Leitner hadn’t made the evil books; he’d just noticed they were there. And then had his life ruined by their influence, like everyone who came across them. Jon had had no time and no right to deplore the holes Prentiss had left in him and Tim, because on the same damn day he learnt someone had shot the previous Archivist to death. Alright, so it was him, then, right? Him and Tim—just doomed, just preternaturally unlucky. Tim, handsome face half-eaten by worms, estranged (as Jon then assumed) from a brother who seemed so warm and accepting in that picture on his lock screen; Jon, saved from Mr. Spider only by his childhood bully, now fated to take the place of another murder victim—and also half-eaten by worms. But no; he and Tim had got off lightly.

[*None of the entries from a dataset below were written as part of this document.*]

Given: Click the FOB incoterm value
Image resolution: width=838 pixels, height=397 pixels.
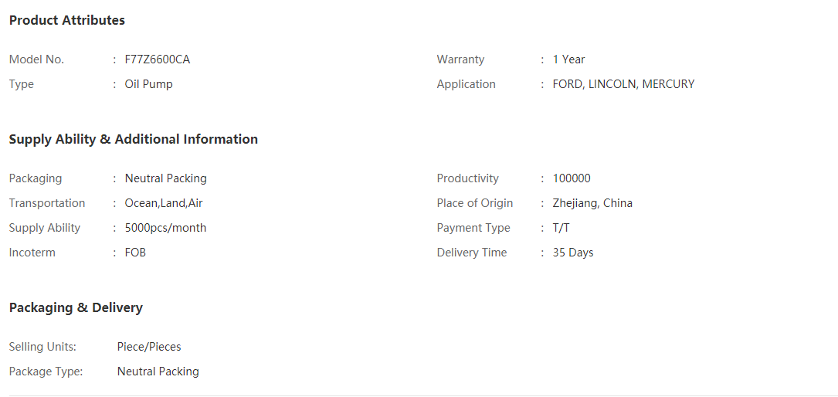Looking at the screenshot, I should pyautogui.click(x=135, y=253).
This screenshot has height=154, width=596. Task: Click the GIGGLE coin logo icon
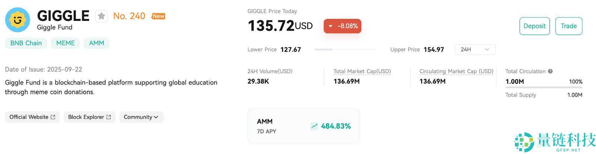click(x=18, y=20)
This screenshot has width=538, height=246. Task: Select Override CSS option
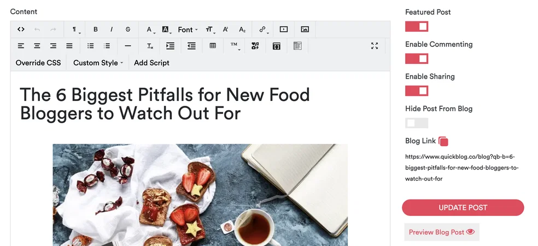pos(38,63)
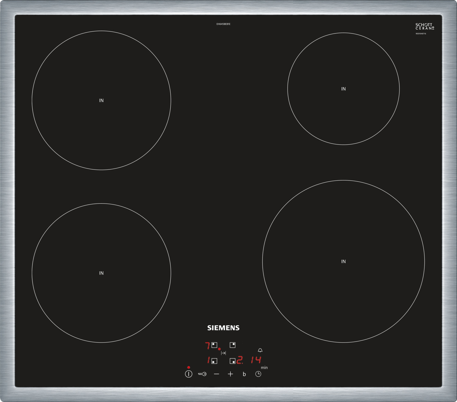Select the front-right hotplate selector icon

(x=232, y=361)
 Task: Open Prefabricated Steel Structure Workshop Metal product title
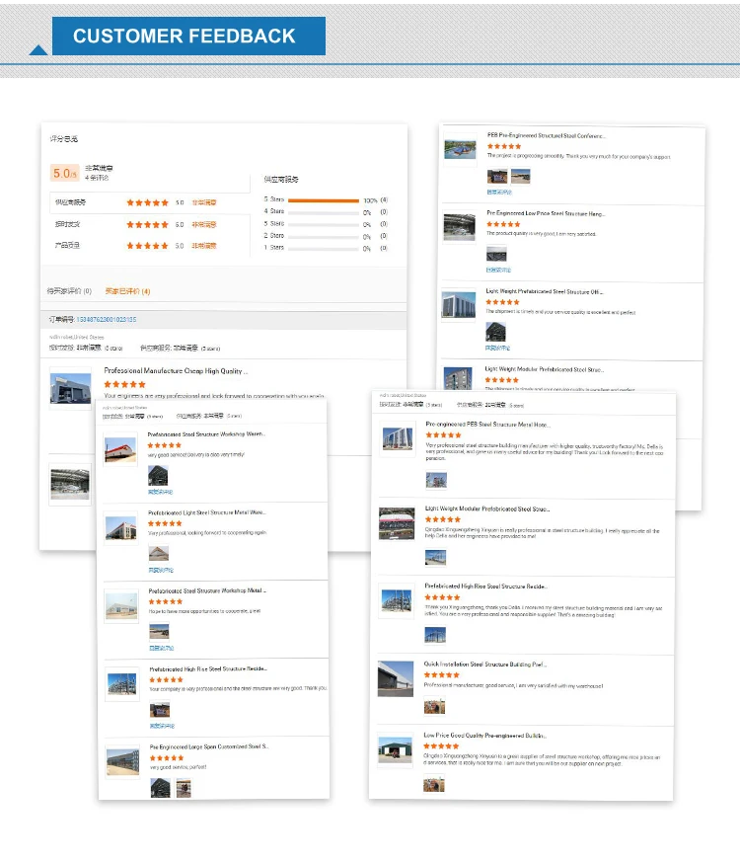coord(207,590)
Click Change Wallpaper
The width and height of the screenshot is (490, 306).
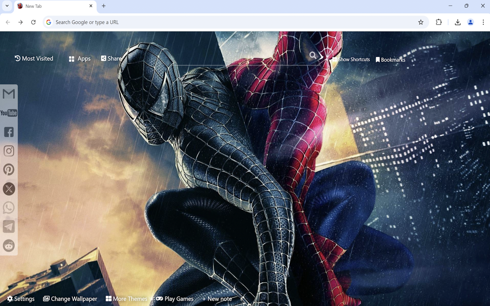click(x=70, y=299)
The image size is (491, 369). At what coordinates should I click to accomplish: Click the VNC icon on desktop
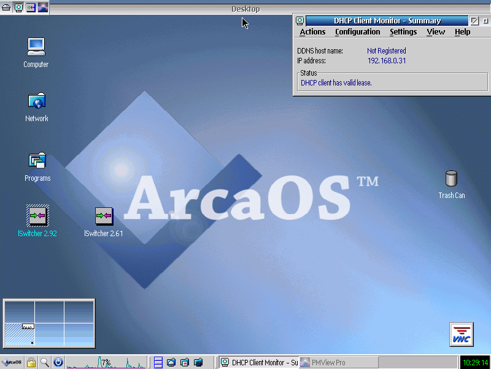[461, 334]
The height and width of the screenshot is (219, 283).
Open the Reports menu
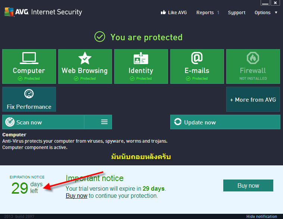[x=205, y=12]
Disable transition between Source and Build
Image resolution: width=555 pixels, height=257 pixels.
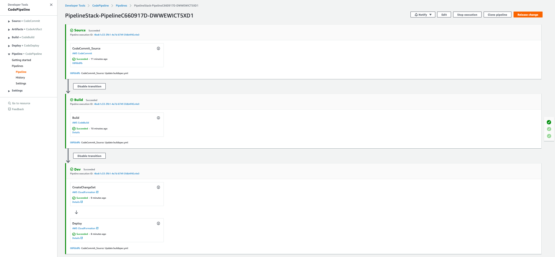(89, 86)
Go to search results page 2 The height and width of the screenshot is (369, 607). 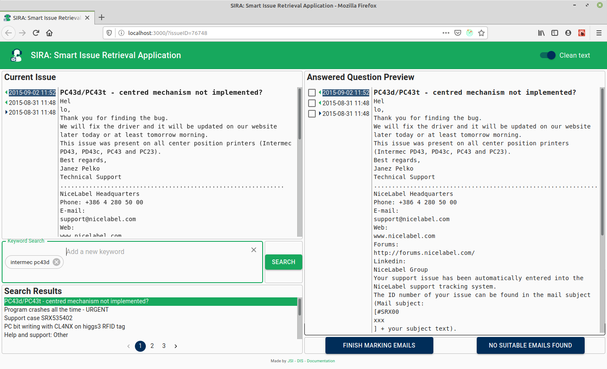point(152,346)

Look what had happened to Sasha the same fucking night. The very thing whose influence convinced him the world had it out for him? Had killed Sasha. Literally stolen her life. How many lives around him got stolen while he mourned his own?
“I want you to comment on it,” Jon had managed to clarify. But Martin had scoffed as he stood in the foyer of Daisy’s safehouse, hopping on one foot to pull off the other shoe:
“Yeah, well. You haven’t exactly led by example on that one.”
“How could I?”
He accepted Jon’s scarf and long-discarded jacket, hanging them up beside his own. “Gee, I don’t know—commenting on it yourself?”
“On… switching which side I used the cane on.”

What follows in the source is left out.